How to make homemade lunchables

Easy Homemade Lunchables

Growing up, Lunchables signaled you as a “cool kid” – or at least you had cool parents who would buy them for you. I only got them for field trips. Most school days, I ate school lunch or my mom would pack a homemade version of Lunchables.

Fast-forward to today, and us Millennials are all about the charcuterie boards, aka grown-up Lunchables. The premise behind these convenience lunches are still the same though — a fun lunch that kids can be creative with.

How To Make Easy Homemade Lunchables

With this homemade version, parents have more control over the foods that are included. You can select your child’s favorite cheese, lunchmeat and crackers – and know that they’ll enjoy it! They can even help make it!

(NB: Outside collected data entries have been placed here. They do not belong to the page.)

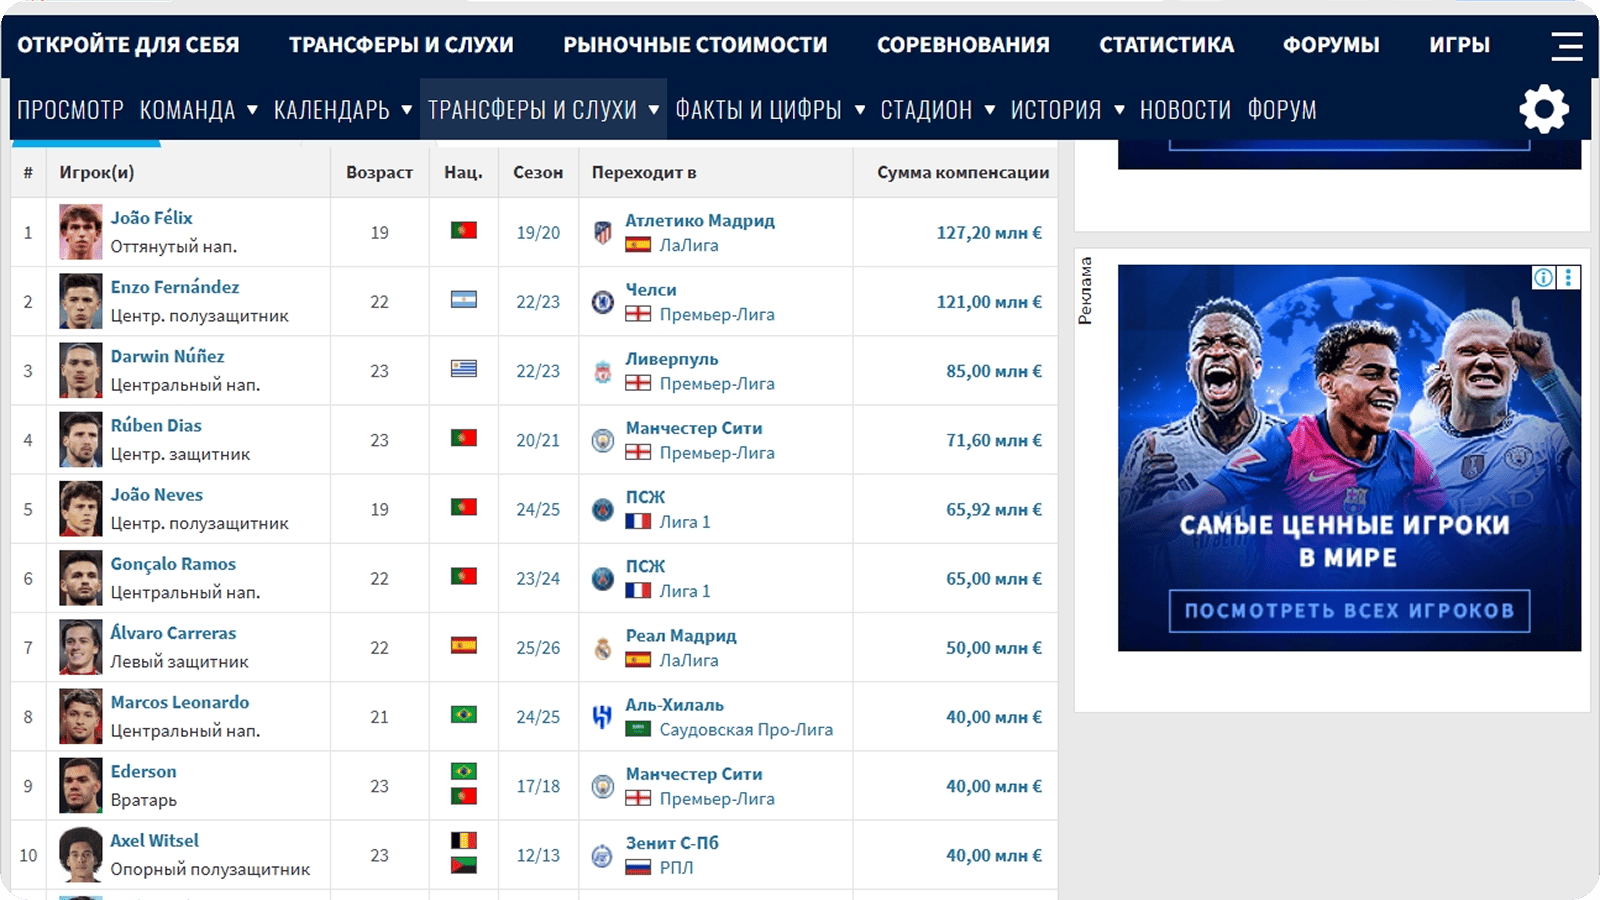Click the ad info icon on the banner
This screenshot has width=1600, height=900.
(x=1543, y=278)
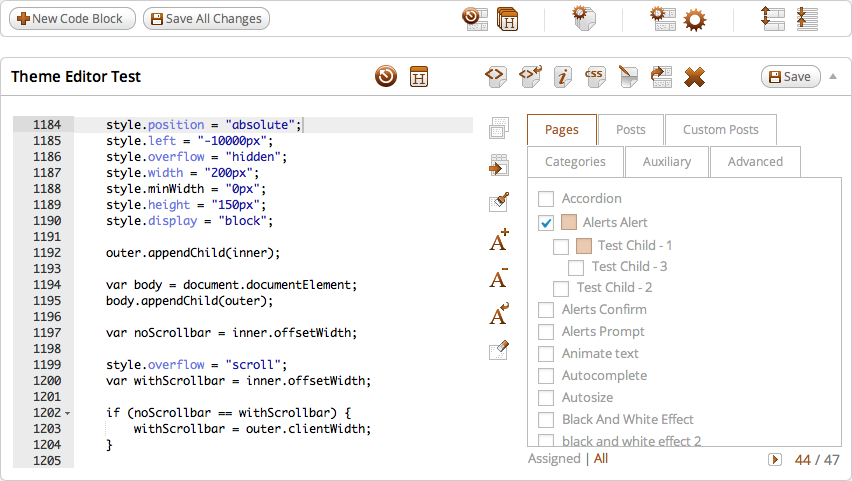Viewport: 852px width, 481px height.
Task: Click the CSS file icon
Action: click(x=595, y=77)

Nutrition Tip: Protein is key for kids during growth: It builds new cells and tissues, helps the muscles rebuild after exercise, and offers energy to fuel their day.

Homemade Lunchables

Here’s What’s Inside

When selecting lunchmeat, look for lower sodium options. Turkey and chicken are leaner options compared to more processed options like salami or bologna.

Also opt for fresh fruits and veggies, as well as whole grains and healthy dips.

Lunches kids can make themselves

Here’s what we packed in this Homemade Lunchable recipe:

  • Low-sodium turkey breast, rolled and cut in half
  • Low-fat Cheddar cheese, cut in fourths
  • Whole wheat crackers
  • Hardboiled egg, sliced in half
  • Green seedless grapes
  • Guacamole snack cup
  • Pretzel sticks
Easy Lunches kids can make themselves

How To Pack Homemade Lunchables

Simple assemble your child’s lunchbox with all ingredients in a way that’s visually appealing and also organized. Use cupcake liners or small containers to keep items separate and avoid sogginess.

And don’t forget the ice pack to keep everything cool and safe until lunchtime!

Concerned about lunchbox safety? Check out our 5 tips for packing safe lunches!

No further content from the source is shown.